Semaine 40.09
Édition réalisée lors des expositions personnelles à l’Espace Vallés à Saint-Martin-D’Hères et à La Halle, à Pont-en-Royans.
Semaine, revue hebdomadaire pour l’art contemporain
impression couleur, 14 pages
Photo : Phoebé Meyer
Texte : Corinne Rondeau
Production: : Espace Vallés, La Halle et l’ENSBA de Lyon.
Hors-champ / Contre-espaces
Par Corinne Rondeau
C’est un espace ouvert et fermé qu’offre Laurent Pernel.
La vidéo Plan your escape présentée à Pont-en-Royans dans L’image des choses développe un espace après le paysage romantique et post-romantique, après l’art in situ, après ces images qui à force de répétition sont devenues du déjà vu.
Les scansions fortes du montage ne ménagent pas les passages entre dehors – horizons, falaises – et dedans – espace d’exposition, fausse végétation, fixation pour une escalade factice, hamac au drapeau tricolore. Un élément les unit pourtant : un guide de haute montagne qui passe de la falaise au hamac, de l’épreuve physique des hauteurs à l’abandon du corps à la rêverie de paysages imaginaires.

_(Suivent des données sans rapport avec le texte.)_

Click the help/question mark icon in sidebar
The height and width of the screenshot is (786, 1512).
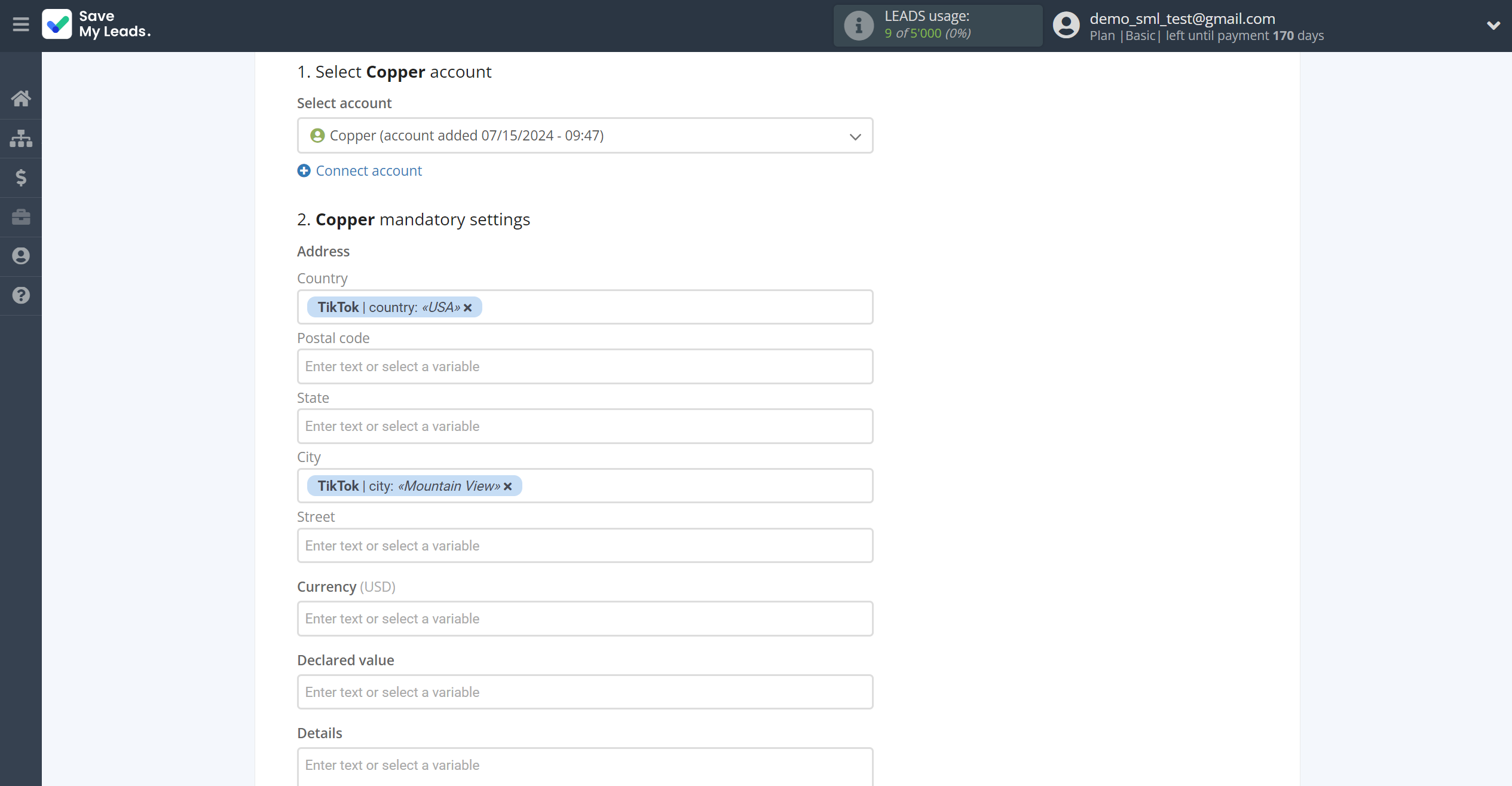21,294
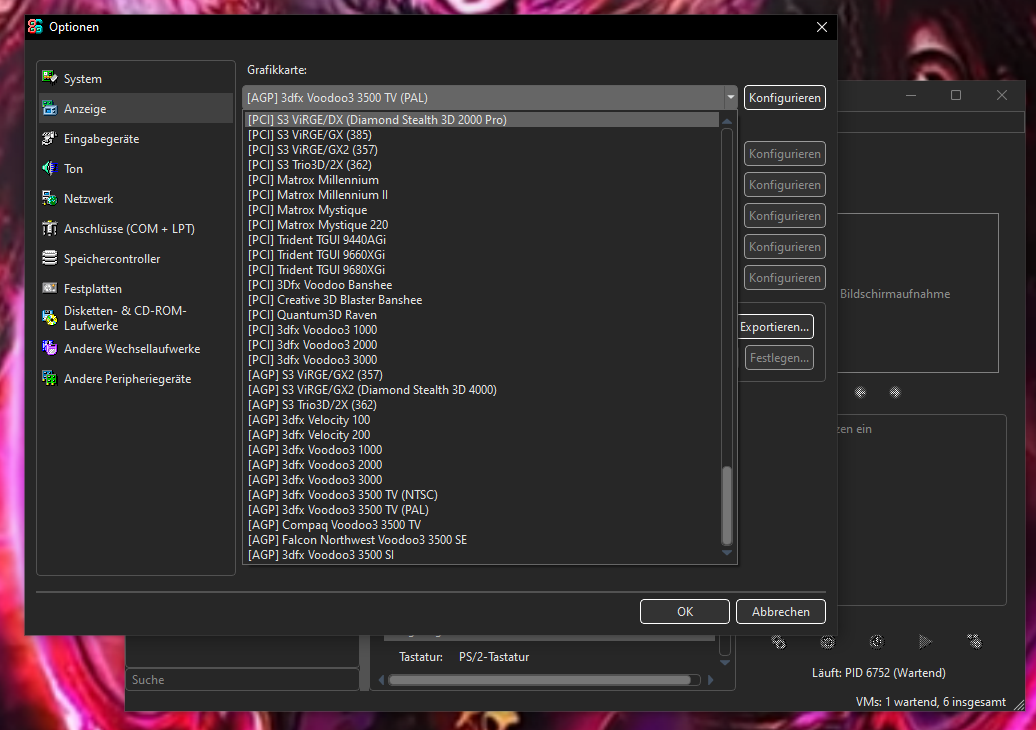1036x730 pixels.
Task: Start the waiting VM via the play icon
Action: pyautogui.click(x=925, y=641)
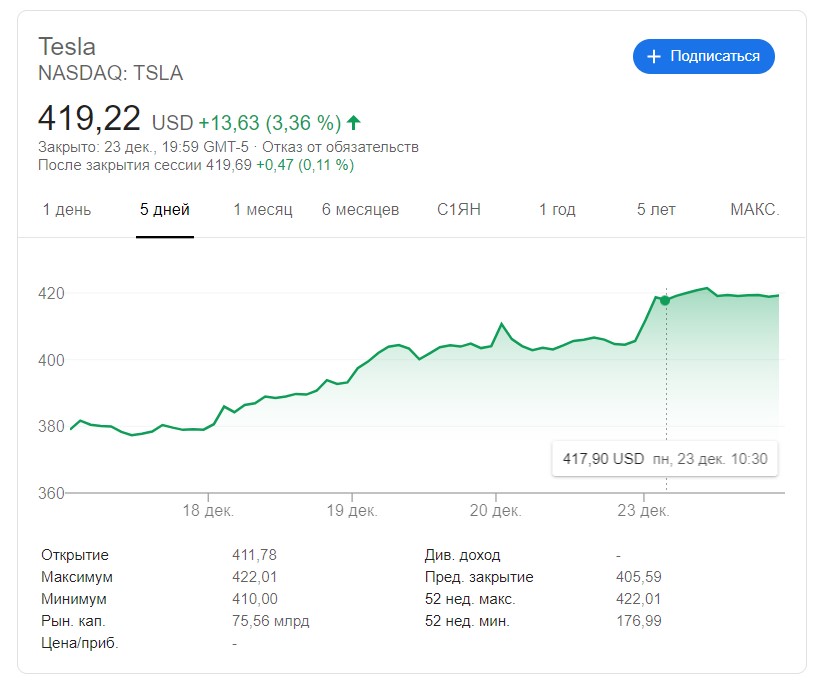Click the plus icon in Подписаться button

[655, 57]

Cet homme ressemble à Laurent Pernel, même implication physique définie comme action et non comme performance, même implication visuelle qui interroge la manière dont on peut donner à voir un environnement.
Après avoir observé Pont-en-Royans comme il le fait de tout lieu où il doit exposer, Laurent Pernel a cherché à faire entrer les dehors dedans : les balcons accrochés aux falaises sont ainsi devenus sur la cimaise des sortes de nids en carton ; la végétation installée dans les anfractuosités de la roche au dehors se dissémine en papiers colorés et découpés sur le mur intérieur de la galerie.
Effets décoratifs sans doute mais qui poussent à revoir de l’intérieur l’extérieur d’où nous venons.
On aurait vite fait de parler de contextualisation. Mais à bien regarder vidéos, actions filmées, interventions ponctuelles, rien n’est moins vrai. Prenez Plan your escape. Cette vidéo livre la mesure de l’action réelle du travail : donner au spectateur les moyens de voir toujours autre chose que ce qui est représenté. L’homme de haute montagne grimpe, sur son dos, point de lumière aveuglant, un miroir circulaire et plan. Puis son corps s’immobilise, révélant en plan fixe l’horizon retourné et hors-champ de la montagne derrière la caméra où nul corps ne se tient dans le visible.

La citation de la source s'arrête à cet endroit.